Are you sure? I've seen it once but I rather listen to it.


----------



## JSBach85 (Feb 18, 2017)

Nereffid said:


> "other essential Monteverdi music" would have to include the Vespers. I have two recordings - Robert King (Hyperion) and Andrew Parrott (Virgin). I prefer the King but Parrott's fine too.
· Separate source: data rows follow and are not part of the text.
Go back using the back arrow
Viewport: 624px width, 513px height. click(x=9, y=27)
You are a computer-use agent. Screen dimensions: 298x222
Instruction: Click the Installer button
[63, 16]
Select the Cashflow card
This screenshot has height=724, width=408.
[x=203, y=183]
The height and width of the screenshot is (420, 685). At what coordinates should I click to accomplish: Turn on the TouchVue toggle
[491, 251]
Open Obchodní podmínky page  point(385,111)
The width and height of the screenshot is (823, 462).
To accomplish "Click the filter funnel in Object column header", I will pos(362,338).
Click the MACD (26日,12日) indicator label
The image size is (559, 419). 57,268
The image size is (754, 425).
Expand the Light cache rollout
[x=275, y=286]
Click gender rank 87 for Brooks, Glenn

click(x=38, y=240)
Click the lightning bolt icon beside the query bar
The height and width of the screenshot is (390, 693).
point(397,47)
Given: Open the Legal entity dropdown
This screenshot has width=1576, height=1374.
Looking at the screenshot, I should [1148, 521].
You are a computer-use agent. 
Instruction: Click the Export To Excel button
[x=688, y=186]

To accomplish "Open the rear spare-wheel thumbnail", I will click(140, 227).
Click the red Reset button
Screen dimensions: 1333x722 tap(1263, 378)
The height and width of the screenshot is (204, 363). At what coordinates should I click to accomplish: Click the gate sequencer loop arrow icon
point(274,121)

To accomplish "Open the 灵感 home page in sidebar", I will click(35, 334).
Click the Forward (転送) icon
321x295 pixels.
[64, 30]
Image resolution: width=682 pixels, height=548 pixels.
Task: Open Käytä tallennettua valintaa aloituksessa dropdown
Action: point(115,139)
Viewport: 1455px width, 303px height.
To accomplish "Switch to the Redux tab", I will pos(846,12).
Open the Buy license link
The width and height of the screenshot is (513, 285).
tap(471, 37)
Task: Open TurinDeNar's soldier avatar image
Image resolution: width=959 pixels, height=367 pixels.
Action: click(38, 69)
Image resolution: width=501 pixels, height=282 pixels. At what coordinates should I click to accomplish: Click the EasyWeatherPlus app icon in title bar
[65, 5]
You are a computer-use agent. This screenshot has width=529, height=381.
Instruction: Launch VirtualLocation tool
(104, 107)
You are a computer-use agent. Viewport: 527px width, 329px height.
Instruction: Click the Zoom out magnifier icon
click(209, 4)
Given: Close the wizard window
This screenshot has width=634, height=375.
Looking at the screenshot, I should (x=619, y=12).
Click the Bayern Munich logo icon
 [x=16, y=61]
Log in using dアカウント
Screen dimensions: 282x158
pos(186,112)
Last week I ordered Andrew Parrott Vespers. You are the second or third person I found speaking about Robert King recording and I am interested in it. What do you think about Robert King compared with other versions? Would you say is among the best?


----------



## Pugg (Aug 8, 2014)

Remember devotees, it's Mr. Monteverdi birthday today.


----------



## Guest (May 15, 2017)

Are there any recordings of instrumental extracts of his works? Did he even write any purely instrumental music?


----------



## Vesteralen (Jul 14, 2011)

Recently purchased a copy of *Canzonette a tre voci *performed by *Armoniosincanto. *
This is his earliest extant secular music. Listened to this disc around a dozen times in a three to four week period. Definitely makes it into my permanent collection.


----------



## Pugg (Aug 8, 2014)

Vesteralen said:


> Recently purchased a copy of *Canzonette a tre voci *performed by *Armoniosincanto. *
> This is his earliest extant secular music. Listened to this disc around a dozen times in a three to four week period. Definitely makes it into my permanent collection.


Great to see your taste hasn't changed in 4 years since you posted your O.P.


----------



## NovAntiqua (6 mo ago)

Claudio Monteverdi: il Combattimento di Tancredi e Clorinda (complete) by Ensemble Alraune


----------